» Trecho selecionado:
RESUMO: O presente artigo tem por finalidade estudar a possibilidade de reajustar e revisar contratos administrativos em concomitância, analisando os institutos jurídicos em comento, bem como seus fundamentos e objeto, verificando desta forma a oportunidade de se efetivar o reajuste e a revisão do pacto administrativo.
Palavras Chave: Contrato Administrativo. Reajuste. Revisão .
ABSTRACT: The purpose of this article is to study the possibility of adjusting and reviewing administrative contracts in concomitance, analyzing the legal institutes in question, as well as their foundations and object, verifying in this way the opportunity to carry out the readjustment and revision of the administrative agreement.
Keywords: Administrative Agreement. Readjustment. Review.
SUMÁRIO: I- Introdução; II - Reajuste, Revisão ou Recomposição Contratual; III - Conclusão; Referências Bibliográficas.
I – Introdução
Trata-se de artigo científico que busca discorrer sobre a possibilidade de reajustamento dos preços praticados em determinado contrato administrativo e em concomitância ou posteriormente a este reajuste a plausibilidade jurídica de se efetivar o reequilíbrio econômico do mesmo pacto administrativo.
Ora, vimos através deste trabalho discutir sobre as diferenças destes institutos, de seus objetos e em consequência de sua aplicação individualmente ou em conjunto.
Desta forma, o objetivo precípuo deste estudo é dirimir a controvérsia, por exemplo, acerca da possibilidade de ser concedido reajuste dentro do interregno de um ano em que fora concedido o reequilíbrio econômico-financeiro, ou o contrário.
II – REAJUSTE, REVISÃO OU RECOMPOSIÇÃO CONTRATUAL
Inicialmente, para melhor compreender o caso em questão é necessário conceituar e diferenciar o reajuste, da revisão ou recomposição, institutos jurídicos que possuem vultosa similitude, contudo, apresentam diversas particularidades.
Primeiramente, trataremos do reajuste, que, nas precisas lições de José dos Santos Carvalho Filho[1]:
“se caracteriza como fórmula preventiva, normalmente usada pelas partes já no momento do contrato, com vistas a preservar os contratados dos efeitos de regime inflacionário”

» Objetivo declarado: Segundo a lição de José dos Santos Carvalho Filho citada no trecho selecionado, como se caracteriza o reajuste?

» Conjunto de registros:
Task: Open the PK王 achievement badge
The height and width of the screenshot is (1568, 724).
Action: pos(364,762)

...

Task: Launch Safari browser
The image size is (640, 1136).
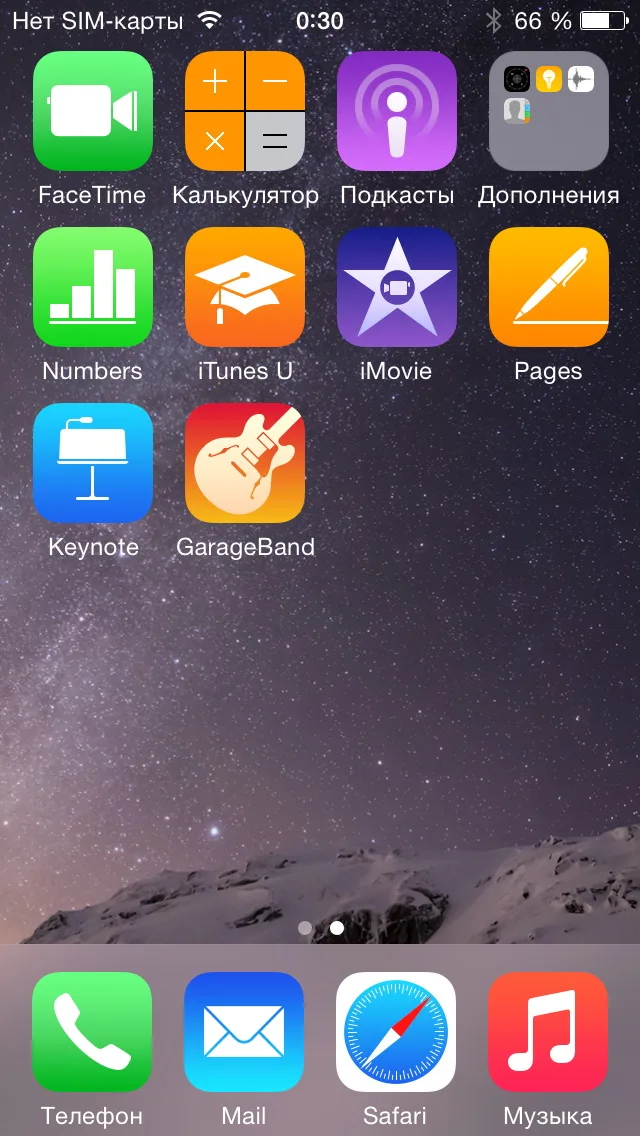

» Resposta: Como fórmula preventiva, normalmente usada pelas partes já no momento do contrato, para preservar os contratados dos efeitos de regime inflacionário.